The Pax Hispanica (Latin for "Spanish Peace") refers to a period of twenty-three years from 1598 to 1621, when Spain disengaged from the European wars of religion that characterised the previous century. Peace was signed with the Kingdom of France, the Kingdom of England, and the Dutch United Provinces. This roughly corresponds to the rule of Philip III of Spain.

Peace was achieved by several treaties:
- 1598: The Peace of Vervins ended Spanish involvement in the French Wars of Religion. Spain had been at war with France, with only brief respites, since the Second Italian War of 1499.
- 1604: The Treaty of London concluded the Anglo-Spanish War on terms largely favourable to Spain.
- 1609: The Twelve Years' Truce halted the fighting in the Spanish Netherlands.
- 1610: Henry IV of France was assassinated.

The Pax Hispanica (1598–1621) comprises the two peaceful decades of the Spanish Golden Age (1492–1661), a distinct and broader concept marked by wars of conquest in the Americas and the involvement in several European conflicts. The Spanish Golden Age began as Spain established its empire under Isabella I and Ferdinand II and continued with the Habsburg monarchs Charles I, Philip II, Philip III, and Philip IV. Under the Habsburgs, the use of force as part of Spanish colonial policies in the Americas was reviewed following the Valladolid Debate, but Spain became more and more involved in the European wars of religion.

Under Philip II, Spain was the foremost great power and had become involved in conflicts with the Dutch, the English, and the French. In 1579, the Dutch founded the Utrecht Union after the reconquest by Spain of many territories in the Dutch provinces by Alexander Farnese.

The following year, the Spanish Monarchy achieved, for the first time since the Muslim conquest, the territorial unity of the Iberian Peninsula through a personal union with the Kingdom of Portugal, thus creating the Iberian Union (1580–1640).
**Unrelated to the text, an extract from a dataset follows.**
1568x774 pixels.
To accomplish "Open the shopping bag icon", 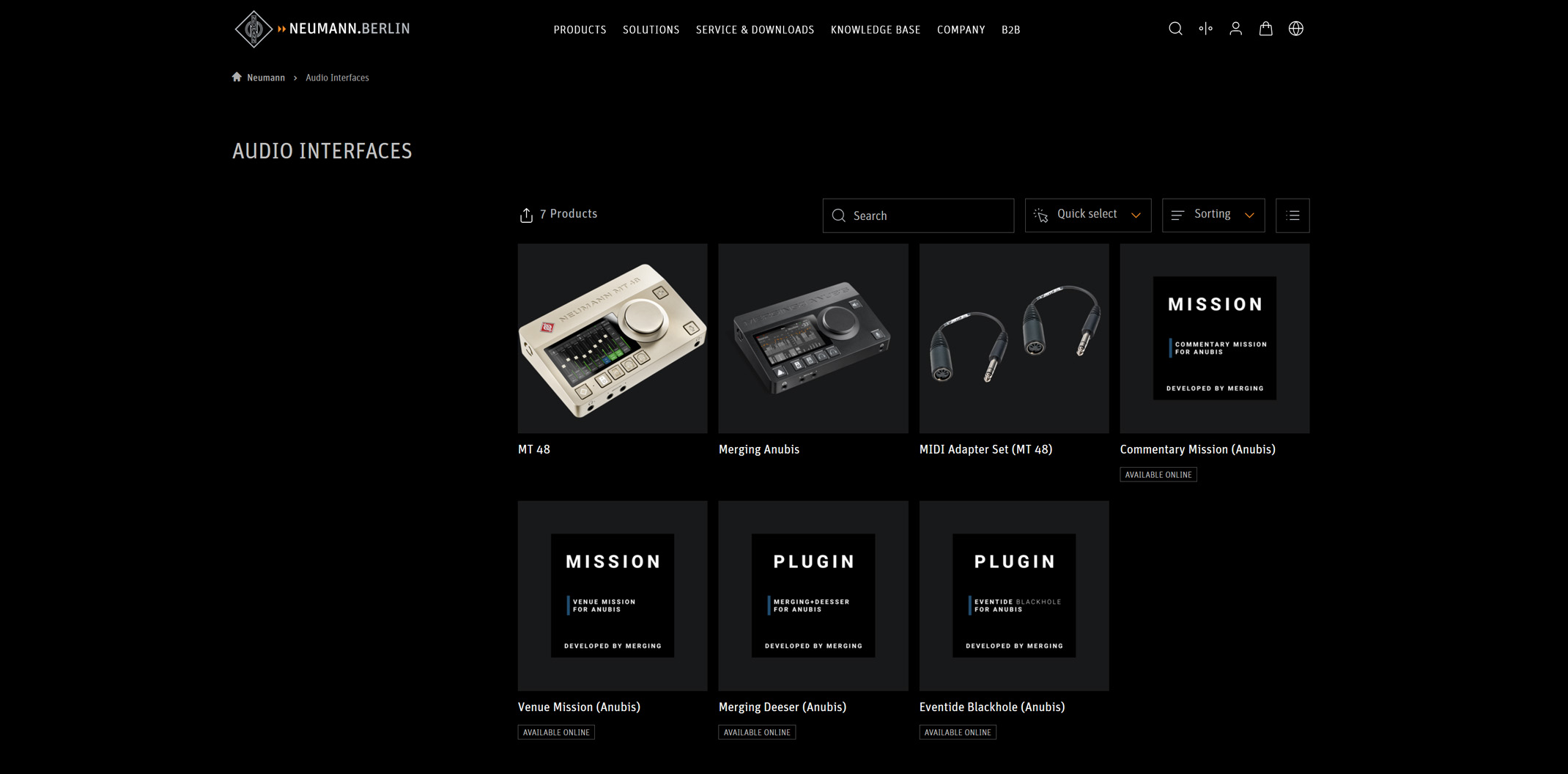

After capturing Ostend from Spinola, the Dutch continued their rebellion, finally achieving independence during the reign of Philip III of Spain.

After this, Spain held the peace in Europe for nine more years, when the Twelve Years' Truce ended. The peace ended during the Thirty Years' War as Ferdinand II, Holy Roman Emperor called on his nephew, Philip IV of Spain, for assistance.